The drilling operation in Manor Township that is boring under the Conestoga River as part of the Atlantic Sunrise gas pipeline.
The Federal Energy Regulatory Commission told LNP on Monday that after resident complaints, a FERC compliance monitor in the last few days confirmed there are indeed noise and lighting problems.
The pipeline builder has been ordered to “look into ways to mitigate the situation so the public will not be inconvenienced,” said Tamara Young-Allen, a FERC spokeswoman.
“We’re sorry for the inconvenience.”
Corrective measures will have to be “performance-based,” she said.
Company's statement
When contacted by LNP, pipeline builder Williams acknowledged the FERC order and issued this statement:
“We have been in contact with two landowners who have expressed concerns recently related to noise or other issues associated with our horizontal drilling operation near the Conestoga River.
“Our, Land, Engineering and Construction teams are coordinating with FERC to ensure any landowner issues are resolved in a prompt and appropriate manner.”
To make way for the Atlantic Sunrise natural gas pipeline, contractors for the Transcontinental Pipe Line are slowly boring under the Conestoga River simultaneously from both sides of the waterway.
One drilling operation is based on a 107-acre farm in Conestoga Township that Oklahoma-based Williams Partners purchased for $2.8 million. Transco is a subsidiary of Williams.
But on the west side of the river, boring is going on nearly non-stop in a farm field that is ringed by houses that sit on higher ground.
Headaches and lost sleep
In addition to complaints about trouble sleeping and a constant hum, some residents worry about cracks to the foundations and walls of their old homes and contamination of wells.
One resident, Troy Thorne, said vibrations have given him headaches.
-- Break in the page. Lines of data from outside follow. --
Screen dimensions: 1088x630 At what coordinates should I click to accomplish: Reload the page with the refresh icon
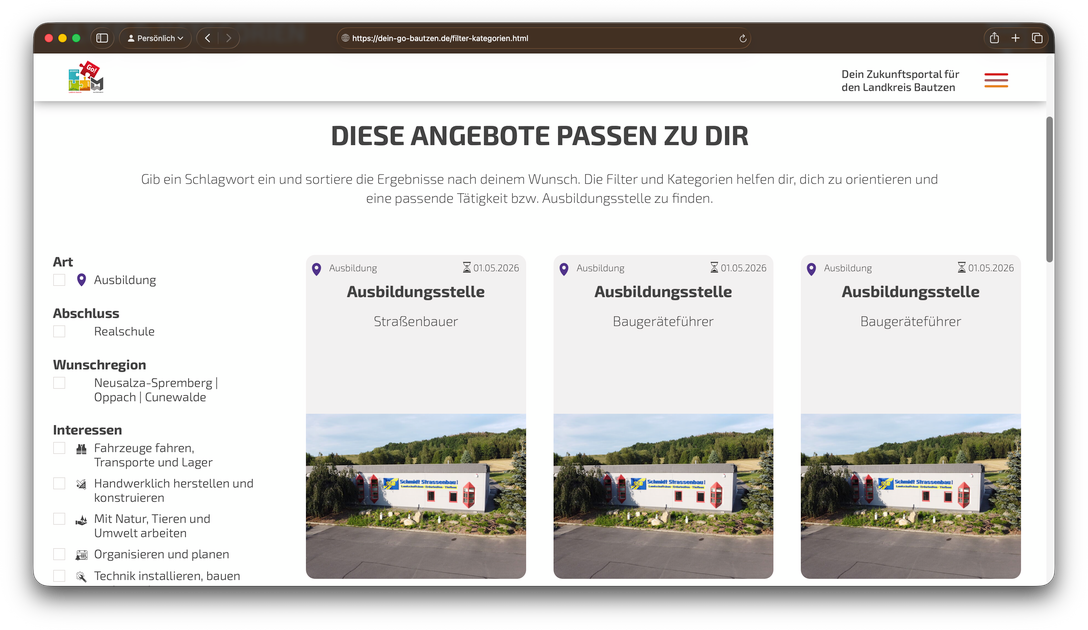pos(743,39)
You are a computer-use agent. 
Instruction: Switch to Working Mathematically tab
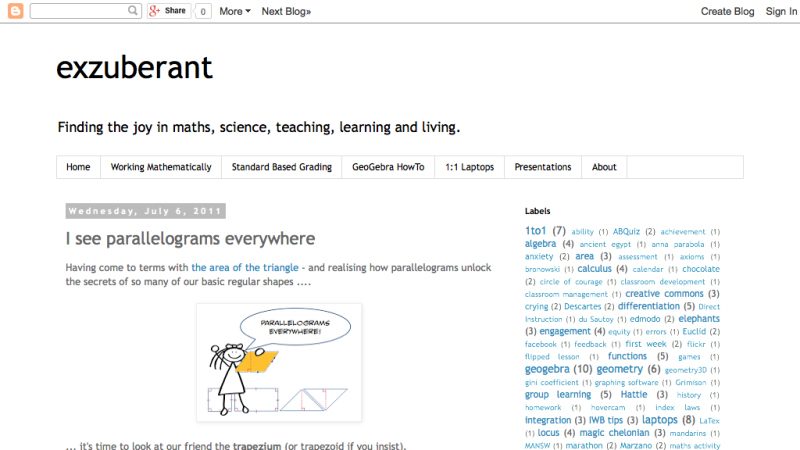161,167
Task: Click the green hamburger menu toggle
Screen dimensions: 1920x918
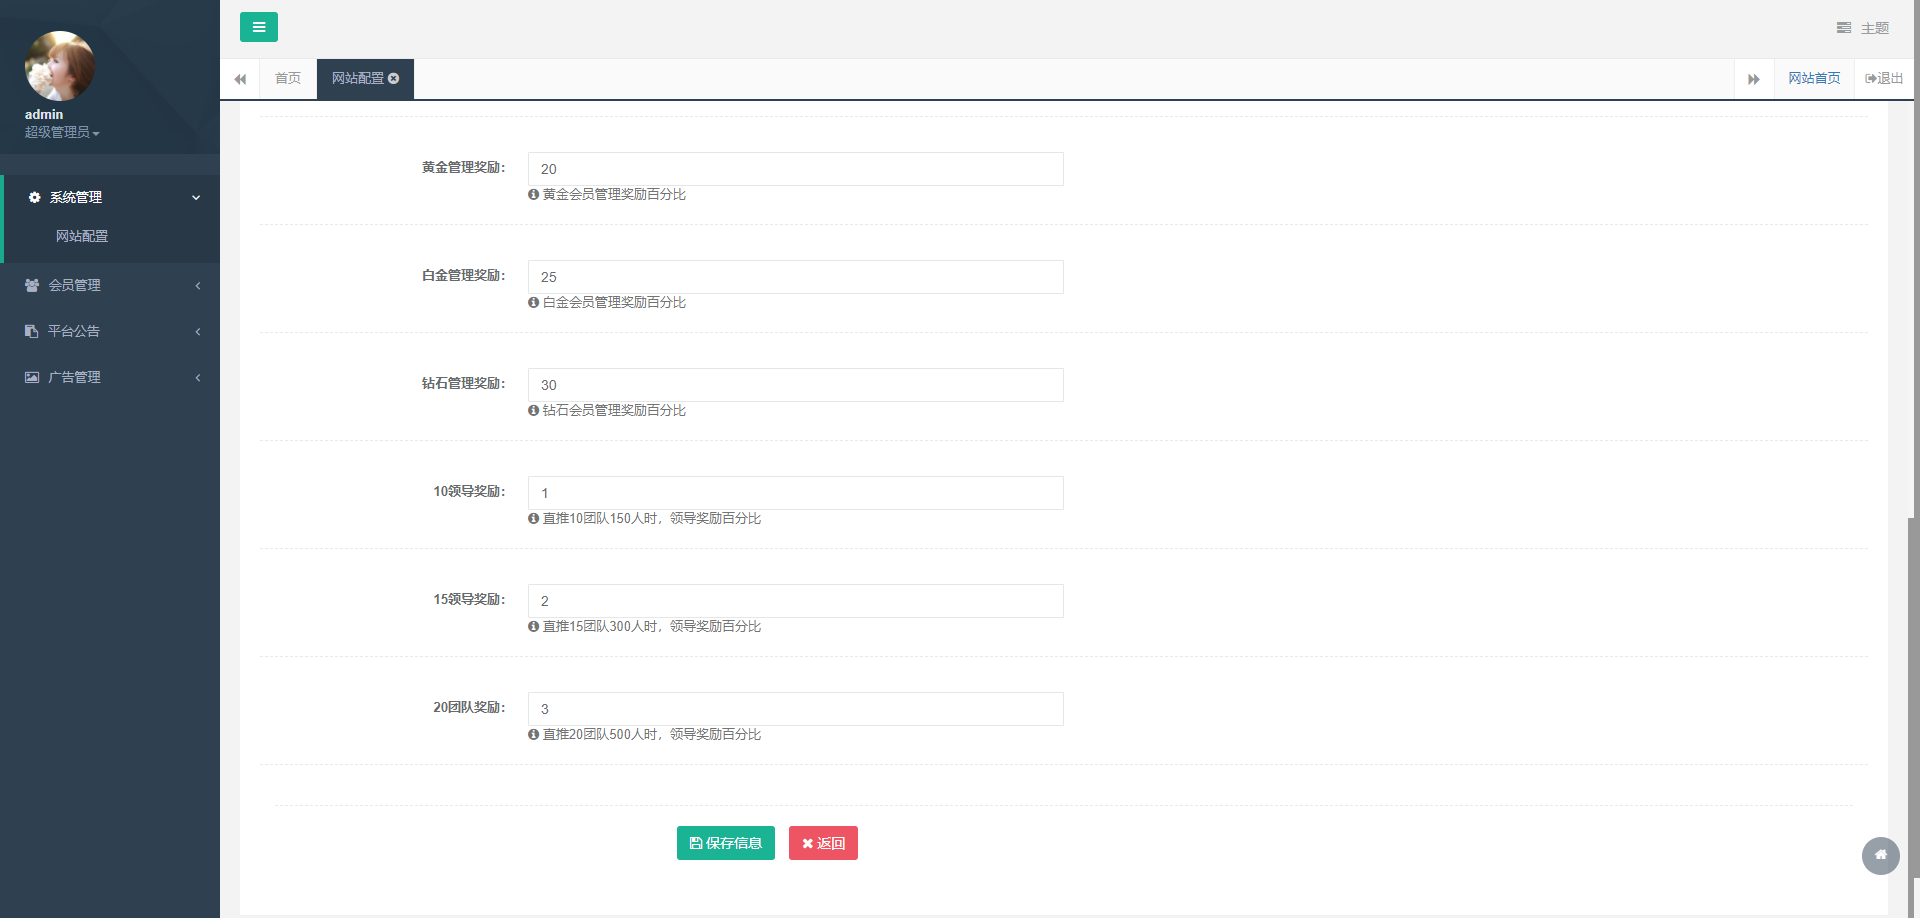Action: tap(258, 27)
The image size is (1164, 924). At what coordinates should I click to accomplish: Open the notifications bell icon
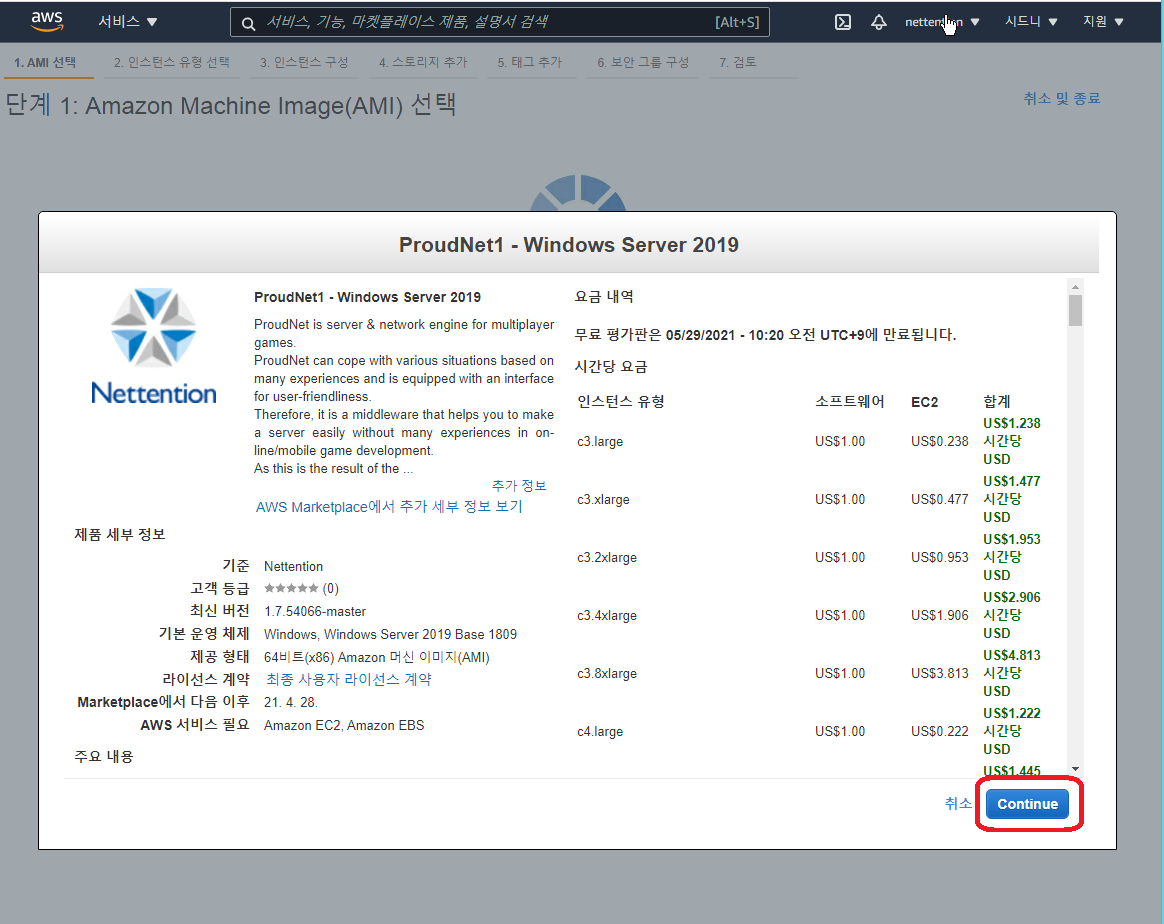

“The noise you can deal with,” Thorne said. “When the vibrations start, it runs you out of the house. You can feel it in your inner ear. It just kind of makes you feel weird.”
For his wife, the noise is the foremost disturbance. “It is just horrible,” she said. “It’s just constant.”
She said the family keeps fans turned on to provide white noise in the bedrooms of their three children.
Their son was home from college Saturday night and complained that he only got three hours of sleep, she added.
Payments and relocations?
As a result of residents’ complaints, Williams told FERC last week in its weekly summary of pipeline construction that it was investigating new ways to address noise levels at the site, including paying homeowners for the disturbances and offering to relocate them until the drilling is finished.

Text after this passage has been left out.